Indian Marathi film maker and screenwriter

Gajendra Vitthal Ahire is a National Award winner Indian film maker and screenwriter. He is noted for his work in Marathi cinema, theater, and television. He won the Silver Lotus Award at the 51st National Film Awards for his debut film Not Only Mrs. Raut in 2003, and National award for the Best Feature Film in Marathi for Shevri in 2006. He has also worked as a television screenwriter for programs such as Shrimaan-Shrimati.

He is highly active in theater field for which he has been recognized by Government of India, Government of Maharashtra and various Institutions across India and abroad for thirty years.

==Personal life==
Gajendra Ahire was born on February 16, 1969, in Nashik was brought up in Mumbai. He is married to Marathi cinema actress Vrinda Ahire, with whom he has a son.

==Career==
He began his career as a playwright at the age of 23. His first play was Aaicha Ghar Unhacha in which he also worked as an actor. After that, he wrote plays like Unch Maza Jhoka Ga, Ek Diwas Yeilach, and Janmasiddha. After 20 years of working in Marathi Cinema, he returned to theater with Shevgyachya Shenga.

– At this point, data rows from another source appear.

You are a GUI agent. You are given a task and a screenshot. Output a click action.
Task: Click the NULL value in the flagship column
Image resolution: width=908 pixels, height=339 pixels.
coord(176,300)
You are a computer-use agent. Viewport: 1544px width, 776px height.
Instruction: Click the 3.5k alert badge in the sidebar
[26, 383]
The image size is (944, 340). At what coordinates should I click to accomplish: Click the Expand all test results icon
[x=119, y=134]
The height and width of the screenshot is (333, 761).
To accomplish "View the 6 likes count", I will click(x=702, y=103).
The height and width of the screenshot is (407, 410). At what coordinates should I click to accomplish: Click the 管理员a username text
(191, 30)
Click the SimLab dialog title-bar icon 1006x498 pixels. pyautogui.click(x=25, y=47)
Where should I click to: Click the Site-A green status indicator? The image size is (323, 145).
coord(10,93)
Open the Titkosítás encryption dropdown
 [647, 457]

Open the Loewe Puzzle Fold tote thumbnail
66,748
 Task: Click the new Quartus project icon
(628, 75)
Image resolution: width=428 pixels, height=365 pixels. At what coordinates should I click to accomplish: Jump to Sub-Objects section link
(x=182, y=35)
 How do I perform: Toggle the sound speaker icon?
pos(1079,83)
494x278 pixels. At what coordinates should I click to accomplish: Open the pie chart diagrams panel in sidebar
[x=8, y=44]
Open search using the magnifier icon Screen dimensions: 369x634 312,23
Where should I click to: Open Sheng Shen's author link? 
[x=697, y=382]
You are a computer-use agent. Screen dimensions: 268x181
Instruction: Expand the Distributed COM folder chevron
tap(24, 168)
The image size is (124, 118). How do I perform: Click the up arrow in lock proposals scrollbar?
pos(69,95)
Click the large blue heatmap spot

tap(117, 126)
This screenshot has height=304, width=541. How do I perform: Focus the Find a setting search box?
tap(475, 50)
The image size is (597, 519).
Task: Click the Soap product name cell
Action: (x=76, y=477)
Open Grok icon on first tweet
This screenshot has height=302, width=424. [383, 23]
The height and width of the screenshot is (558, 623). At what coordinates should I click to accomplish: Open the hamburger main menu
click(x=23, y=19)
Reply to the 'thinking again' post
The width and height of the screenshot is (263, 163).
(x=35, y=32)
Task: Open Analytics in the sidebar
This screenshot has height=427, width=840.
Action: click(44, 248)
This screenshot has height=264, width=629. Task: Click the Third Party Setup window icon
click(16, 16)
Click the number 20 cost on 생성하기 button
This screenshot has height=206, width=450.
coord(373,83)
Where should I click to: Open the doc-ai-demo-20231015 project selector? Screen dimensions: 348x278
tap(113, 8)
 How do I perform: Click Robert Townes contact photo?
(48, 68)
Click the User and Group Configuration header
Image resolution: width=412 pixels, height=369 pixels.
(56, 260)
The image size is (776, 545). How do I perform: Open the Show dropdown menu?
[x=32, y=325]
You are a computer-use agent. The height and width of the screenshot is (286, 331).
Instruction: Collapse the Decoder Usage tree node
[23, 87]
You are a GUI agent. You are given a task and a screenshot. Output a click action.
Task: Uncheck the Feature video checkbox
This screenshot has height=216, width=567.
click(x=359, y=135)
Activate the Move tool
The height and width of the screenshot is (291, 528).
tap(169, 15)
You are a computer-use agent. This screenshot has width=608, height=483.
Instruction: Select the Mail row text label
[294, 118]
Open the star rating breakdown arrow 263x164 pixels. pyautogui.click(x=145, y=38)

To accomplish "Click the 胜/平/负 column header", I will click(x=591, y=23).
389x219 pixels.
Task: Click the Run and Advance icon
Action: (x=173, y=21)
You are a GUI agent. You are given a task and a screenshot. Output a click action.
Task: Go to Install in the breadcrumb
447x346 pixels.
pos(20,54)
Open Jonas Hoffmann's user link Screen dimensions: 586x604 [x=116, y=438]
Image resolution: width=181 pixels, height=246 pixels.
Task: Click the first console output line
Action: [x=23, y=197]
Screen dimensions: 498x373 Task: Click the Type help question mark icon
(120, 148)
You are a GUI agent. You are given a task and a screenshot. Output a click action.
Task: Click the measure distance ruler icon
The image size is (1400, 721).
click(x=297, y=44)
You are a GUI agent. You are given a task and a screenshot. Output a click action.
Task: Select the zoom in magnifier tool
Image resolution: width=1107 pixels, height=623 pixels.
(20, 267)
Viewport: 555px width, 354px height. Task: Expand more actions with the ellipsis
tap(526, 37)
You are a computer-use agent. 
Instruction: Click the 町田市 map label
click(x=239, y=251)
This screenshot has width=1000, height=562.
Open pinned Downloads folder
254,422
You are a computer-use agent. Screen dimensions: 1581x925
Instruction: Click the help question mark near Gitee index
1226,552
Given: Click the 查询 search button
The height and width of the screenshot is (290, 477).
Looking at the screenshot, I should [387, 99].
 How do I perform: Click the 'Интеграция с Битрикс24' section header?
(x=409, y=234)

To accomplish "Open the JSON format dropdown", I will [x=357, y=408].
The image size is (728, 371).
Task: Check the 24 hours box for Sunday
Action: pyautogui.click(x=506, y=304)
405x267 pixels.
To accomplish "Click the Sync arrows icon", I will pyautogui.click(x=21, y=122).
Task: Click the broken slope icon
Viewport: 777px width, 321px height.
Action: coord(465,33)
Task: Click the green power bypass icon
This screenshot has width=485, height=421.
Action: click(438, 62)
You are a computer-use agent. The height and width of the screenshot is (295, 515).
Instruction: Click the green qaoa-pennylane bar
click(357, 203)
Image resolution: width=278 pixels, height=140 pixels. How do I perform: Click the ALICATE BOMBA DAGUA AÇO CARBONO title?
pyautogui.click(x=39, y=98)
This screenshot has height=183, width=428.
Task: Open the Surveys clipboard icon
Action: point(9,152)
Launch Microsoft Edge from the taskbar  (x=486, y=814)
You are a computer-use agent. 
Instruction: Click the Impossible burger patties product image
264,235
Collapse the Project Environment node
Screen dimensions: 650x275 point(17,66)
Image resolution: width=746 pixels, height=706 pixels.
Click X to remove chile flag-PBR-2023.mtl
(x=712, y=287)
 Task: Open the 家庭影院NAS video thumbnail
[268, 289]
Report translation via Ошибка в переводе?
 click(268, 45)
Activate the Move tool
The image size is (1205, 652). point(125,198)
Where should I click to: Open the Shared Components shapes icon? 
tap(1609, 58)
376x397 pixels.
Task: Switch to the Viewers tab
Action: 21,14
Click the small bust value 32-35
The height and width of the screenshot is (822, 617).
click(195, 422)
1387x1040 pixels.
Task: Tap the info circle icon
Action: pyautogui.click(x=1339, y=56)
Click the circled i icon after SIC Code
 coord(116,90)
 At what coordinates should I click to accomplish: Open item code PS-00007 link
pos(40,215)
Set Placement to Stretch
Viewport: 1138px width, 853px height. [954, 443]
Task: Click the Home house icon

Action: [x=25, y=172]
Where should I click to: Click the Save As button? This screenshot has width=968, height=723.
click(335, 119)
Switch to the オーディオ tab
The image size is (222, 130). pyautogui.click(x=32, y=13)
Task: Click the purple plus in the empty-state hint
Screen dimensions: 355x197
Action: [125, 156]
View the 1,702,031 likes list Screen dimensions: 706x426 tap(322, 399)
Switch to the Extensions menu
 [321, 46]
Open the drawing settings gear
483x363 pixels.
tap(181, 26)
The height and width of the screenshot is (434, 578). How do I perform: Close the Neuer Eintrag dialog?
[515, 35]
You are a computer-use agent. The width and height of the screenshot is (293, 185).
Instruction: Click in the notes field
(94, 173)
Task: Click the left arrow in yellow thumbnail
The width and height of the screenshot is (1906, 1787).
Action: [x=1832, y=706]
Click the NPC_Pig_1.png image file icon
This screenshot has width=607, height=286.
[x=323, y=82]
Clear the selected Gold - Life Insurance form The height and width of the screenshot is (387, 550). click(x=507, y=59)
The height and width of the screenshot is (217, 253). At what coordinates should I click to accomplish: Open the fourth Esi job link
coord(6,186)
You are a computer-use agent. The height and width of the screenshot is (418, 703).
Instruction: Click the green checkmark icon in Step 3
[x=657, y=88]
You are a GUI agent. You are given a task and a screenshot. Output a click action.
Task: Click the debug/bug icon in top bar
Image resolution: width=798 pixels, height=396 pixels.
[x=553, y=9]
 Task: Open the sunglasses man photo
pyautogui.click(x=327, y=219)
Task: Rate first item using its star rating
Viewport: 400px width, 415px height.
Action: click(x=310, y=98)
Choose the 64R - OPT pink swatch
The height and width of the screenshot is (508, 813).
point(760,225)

After his initial plays, he moved to television and wrote more than 2000 episodes for Hindi and Marathi TV Serials. Out of which 'Shrimaan Shrimati' of Balaji Telefilms is one of his notable works.

Later, he began directing films and appearing in several significant roles in Marathi Feature Films. His first movie was 2002's 'Krishna Katachi Mira which was not released. However, this movie won 3 Maharashtra State Film Awards for Best Actress, Best Singer (Male) and Best Singer (Female). His first released film was 'Not Only Mrs. Raut' which won numerous awards including Silver Lotus Award and Maharashtra State Film Award.

He also has contributed as music director for his NYIFF award-winning film, Anumati.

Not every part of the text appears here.